▶ _Work to be completed_
Please quote the lines of the material from the line with "Click the 2078" to the line with "point(111,46)", both included, reproducing them precisely.

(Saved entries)
################
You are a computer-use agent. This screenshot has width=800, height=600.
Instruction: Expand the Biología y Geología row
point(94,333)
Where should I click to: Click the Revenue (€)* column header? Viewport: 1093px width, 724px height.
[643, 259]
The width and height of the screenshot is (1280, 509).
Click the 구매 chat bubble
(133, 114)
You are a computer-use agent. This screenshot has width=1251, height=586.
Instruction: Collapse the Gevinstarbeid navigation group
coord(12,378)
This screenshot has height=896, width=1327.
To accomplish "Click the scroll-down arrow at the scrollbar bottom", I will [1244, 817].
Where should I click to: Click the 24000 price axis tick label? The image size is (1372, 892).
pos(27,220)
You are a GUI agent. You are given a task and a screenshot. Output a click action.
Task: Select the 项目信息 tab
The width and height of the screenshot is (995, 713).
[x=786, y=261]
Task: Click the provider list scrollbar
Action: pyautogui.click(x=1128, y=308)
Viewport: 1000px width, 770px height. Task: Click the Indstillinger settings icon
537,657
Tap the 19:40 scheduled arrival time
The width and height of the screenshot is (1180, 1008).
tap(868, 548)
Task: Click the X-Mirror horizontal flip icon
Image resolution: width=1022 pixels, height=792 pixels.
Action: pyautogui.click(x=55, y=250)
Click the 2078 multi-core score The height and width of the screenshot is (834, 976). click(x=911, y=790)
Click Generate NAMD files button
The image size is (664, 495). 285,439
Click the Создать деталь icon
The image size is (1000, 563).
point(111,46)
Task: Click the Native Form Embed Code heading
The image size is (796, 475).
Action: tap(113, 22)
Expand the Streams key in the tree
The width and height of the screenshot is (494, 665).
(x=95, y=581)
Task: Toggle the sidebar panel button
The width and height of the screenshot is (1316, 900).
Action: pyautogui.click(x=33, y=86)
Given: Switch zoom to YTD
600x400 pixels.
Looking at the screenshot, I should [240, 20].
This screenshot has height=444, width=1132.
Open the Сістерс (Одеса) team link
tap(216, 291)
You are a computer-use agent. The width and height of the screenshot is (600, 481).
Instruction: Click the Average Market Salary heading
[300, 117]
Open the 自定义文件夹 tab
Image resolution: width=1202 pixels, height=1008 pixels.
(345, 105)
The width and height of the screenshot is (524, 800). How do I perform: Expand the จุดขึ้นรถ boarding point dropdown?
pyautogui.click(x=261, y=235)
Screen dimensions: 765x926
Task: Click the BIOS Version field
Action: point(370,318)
################
▶ _Solution to this problem_
Click the 2078 multi-core score The height and width of the screenshot is (834, 976). click(x=911, y=790)
Click Generate NAMD files button
The image size is (664, 495). 285,439
Click the Создать деталь icon
The image size is (1000, 563).
point(111,46)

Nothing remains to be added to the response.